● **WORK INSTRUCTION**
Pull every line containing "computer" from the listing below.

● **DATA SECTION**
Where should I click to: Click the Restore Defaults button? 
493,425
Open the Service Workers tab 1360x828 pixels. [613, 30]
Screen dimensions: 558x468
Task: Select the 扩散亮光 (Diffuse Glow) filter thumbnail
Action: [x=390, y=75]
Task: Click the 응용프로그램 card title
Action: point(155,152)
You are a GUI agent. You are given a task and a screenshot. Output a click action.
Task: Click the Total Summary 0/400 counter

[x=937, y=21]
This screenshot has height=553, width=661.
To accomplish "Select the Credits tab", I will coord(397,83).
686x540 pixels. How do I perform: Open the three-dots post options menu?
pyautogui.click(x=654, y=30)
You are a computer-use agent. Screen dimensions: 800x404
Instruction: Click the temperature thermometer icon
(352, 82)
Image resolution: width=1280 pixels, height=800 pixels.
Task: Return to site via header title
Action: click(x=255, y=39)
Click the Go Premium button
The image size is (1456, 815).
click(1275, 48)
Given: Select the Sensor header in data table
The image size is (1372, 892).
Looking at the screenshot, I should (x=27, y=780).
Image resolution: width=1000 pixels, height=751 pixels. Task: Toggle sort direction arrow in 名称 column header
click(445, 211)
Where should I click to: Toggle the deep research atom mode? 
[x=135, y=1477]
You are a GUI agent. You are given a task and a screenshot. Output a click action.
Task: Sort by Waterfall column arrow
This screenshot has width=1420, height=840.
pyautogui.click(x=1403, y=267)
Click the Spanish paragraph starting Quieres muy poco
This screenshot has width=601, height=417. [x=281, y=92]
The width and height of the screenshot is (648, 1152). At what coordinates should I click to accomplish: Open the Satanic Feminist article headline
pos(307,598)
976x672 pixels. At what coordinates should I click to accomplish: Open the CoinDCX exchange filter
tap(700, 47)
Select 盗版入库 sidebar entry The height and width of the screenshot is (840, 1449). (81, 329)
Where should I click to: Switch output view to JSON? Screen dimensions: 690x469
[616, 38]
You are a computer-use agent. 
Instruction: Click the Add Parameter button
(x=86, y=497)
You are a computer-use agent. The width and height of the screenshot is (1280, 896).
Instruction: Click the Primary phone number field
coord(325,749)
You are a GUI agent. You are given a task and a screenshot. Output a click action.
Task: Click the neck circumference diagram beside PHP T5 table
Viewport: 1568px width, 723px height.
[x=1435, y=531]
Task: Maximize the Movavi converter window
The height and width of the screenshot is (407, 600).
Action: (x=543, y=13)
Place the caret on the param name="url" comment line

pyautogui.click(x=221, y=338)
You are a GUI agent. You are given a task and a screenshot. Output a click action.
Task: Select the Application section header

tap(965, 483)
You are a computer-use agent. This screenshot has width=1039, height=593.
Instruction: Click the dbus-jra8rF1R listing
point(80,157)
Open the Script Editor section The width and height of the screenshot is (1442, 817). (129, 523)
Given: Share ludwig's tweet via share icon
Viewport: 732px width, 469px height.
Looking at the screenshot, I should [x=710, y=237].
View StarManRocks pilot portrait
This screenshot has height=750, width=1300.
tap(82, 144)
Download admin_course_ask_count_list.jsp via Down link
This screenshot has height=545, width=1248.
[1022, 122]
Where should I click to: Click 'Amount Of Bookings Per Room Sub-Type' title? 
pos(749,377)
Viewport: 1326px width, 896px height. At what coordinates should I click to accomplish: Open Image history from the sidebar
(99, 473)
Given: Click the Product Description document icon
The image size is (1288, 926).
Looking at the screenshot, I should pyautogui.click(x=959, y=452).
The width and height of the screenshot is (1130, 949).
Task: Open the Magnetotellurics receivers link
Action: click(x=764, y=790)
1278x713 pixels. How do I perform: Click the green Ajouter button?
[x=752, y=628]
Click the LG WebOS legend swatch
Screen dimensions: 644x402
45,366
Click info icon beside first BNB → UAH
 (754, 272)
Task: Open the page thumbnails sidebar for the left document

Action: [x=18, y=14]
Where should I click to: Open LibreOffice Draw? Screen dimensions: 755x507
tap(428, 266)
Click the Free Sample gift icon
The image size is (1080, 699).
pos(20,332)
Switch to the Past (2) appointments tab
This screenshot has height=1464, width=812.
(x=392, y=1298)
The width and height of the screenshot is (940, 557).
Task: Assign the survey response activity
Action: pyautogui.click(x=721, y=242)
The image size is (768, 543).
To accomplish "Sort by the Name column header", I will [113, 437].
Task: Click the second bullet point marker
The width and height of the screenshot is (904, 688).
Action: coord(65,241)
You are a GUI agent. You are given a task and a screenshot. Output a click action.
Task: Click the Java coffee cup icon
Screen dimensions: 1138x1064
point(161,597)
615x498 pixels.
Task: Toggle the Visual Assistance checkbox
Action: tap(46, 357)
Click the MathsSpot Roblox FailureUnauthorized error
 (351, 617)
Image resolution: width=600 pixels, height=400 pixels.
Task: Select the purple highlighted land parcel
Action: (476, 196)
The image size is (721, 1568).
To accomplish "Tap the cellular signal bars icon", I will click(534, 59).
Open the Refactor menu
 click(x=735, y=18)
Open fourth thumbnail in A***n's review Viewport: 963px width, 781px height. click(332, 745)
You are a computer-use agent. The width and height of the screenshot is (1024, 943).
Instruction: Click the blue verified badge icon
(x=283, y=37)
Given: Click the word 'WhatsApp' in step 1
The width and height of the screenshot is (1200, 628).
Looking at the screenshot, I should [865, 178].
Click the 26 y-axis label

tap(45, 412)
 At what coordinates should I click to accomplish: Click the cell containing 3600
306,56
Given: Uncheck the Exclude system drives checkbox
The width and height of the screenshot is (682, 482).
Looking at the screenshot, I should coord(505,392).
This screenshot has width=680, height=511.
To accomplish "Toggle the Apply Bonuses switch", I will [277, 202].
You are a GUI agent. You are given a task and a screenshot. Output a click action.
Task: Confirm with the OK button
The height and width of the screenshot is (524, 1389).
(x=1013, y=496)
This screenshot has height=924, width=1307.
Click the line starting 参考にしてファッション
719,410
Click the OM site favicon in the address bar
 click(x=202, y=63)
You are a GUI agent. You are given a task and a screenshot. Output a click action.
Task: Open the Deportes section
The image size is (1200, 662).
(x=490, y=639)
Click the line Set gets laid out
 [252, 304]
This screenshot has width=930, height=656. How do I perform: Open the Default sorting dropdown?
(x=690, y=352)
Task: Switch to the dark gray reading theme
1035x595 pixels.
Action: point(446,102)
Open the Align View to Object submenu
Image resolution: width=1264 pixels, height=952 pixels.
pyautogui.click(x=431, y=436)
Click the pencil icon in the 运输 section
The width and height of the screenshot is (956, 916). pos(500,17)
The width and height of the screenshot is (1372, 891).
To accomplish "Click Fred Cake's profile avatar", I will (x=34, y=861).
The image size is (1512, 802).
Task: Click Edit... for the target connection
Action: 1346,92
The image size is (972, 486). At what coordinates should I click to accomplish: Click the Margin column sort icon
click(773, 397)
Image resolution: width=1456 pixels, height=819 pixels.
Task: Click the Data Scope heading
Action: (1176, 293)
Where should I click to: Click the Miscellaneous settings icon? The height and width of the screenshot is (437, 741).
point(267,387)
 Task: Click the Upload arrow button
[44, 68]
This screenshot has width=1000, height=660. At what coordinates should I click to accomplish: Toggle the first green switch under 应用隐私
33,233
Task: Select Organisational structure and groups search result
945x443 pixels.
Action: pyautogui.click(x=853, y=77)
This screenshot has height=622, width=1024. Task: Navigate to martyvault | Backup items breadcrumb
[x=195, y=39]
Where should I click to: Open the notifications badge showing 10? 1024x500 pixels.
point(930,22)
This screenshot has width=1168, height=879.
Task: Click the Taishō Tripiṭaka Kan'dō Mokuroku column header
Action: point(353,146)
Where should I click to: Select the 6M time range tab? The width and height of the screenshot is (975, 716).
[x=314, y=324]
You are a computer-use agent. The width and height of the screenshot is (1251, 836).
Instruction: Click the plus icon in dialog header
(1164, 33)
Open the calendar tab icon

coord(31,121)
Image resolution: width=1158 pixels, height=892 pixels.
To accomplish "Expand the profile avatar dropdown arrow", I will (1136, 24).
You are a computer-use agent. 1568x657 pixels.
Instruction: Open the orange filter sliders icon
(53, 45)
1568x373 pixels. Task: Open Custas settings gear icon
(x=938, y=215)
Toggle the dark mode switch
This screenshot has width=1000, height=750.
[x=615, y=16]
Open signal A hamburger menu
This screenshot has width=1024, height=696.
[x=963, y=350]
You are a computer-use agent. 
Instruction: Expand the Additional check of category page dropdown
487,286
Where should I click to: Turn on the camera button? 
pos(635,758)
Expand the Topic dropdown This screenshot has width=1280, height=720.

● **REPLY**
You are a computer-use agent. Screen dimensions: 800x404
You are a computer-use agent. 
You are a computer-use agent. The width and height of the screenshot is (1280, 896).
You are a computer-use agent. This screenshot has width=1039, height=593.
You are a computer-use agent. The width and height of the screenshot is (1024, 943).
You are a computer-use agent. The width and height of the screenshot is (1251, 836).
You are a computer-use agent. 1568x657 pixels.
You are a computer-use agent. 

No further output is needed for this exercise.